→ ROWS
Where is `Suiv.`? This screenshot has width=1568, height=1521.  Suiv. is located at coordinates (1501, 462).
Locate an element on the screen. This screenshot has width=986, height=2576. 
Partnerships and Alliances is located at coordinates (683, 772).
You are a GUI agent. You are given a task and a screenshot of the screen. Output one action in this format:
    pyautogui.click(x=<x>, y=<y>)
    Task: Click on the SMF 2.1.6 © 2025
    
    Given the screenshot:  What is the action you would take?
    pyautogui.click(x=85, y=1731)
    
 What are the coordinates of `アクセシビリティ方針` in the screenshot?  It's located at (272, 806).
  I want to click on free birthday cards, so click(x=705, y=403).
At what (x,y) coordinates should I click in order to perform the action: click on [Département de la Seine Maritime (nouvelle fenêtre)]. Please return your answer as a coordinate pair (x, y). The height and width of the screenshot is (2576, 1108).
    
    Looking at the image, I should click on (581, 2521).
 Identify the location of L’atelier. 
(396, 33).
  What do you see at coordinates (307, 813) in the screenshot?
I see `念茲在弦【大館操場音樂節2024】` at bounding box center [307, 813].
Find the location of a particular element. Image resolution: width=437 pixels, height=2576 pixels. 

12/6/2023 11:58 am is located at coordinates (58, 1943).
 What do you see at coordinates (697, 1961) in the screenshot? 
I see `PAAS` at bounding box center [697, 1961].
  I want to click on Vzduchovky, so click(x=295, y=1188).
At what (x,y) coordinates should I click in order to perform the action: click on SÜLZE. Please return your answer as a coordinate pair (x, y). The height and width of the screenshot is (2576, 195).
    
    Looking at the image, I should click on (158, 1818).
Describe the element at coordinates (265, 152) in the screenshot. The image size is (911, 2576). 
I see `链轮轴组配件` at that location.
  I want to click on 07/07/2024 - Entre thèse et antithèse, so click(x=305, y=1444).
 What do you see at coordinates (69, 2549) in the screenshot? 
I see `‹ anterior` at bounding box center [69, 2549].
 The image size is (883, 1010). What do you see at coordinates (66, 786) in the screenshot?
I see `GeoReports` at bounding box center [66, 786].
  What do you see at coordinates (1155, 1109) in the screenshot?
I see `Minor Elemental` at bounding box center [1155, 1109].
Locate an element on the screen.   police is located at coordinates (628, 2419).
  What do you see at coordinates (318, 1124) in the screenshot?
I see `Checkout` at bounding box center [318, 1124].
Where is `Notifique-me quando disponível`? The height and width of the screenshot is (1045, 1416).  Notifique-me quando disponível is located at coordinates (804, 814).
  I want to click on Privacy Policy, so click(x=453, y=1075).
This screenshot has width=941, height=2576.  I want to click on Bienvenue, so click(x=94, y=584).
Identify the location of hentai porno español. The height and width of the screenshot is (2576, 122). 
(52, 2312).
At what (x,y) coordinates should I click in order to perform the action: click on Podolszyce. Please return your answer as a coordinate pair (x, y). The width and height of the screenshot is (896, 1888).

→ EXERCISE REQUIREMENTS
Retype the records from the line with "Locate an element on the screen. This" up to and including the line with "What are the", keeping every character and line break as shown.

→ EXERCISE SOLUTION
Locate an element on the screen. This screenshot has width=986, height=2576. 
Partnerships and Alliances is located at coordinates (683, 772).
You are a GUI agent. You are given a task and a screenshot of the screen. Output one action in this format:
    pyautogui.click(x=<x>, y=<y>)
    Task: Click on the SMF 2.1.6 © 2025
    
    Given the screenshot:  What is the action you would take?
    pyautogui.click(x=85, y=1731)
    
 What are the coordinates of `アクセシビリティ方針` in the screenshot?  It's located at (272, 806).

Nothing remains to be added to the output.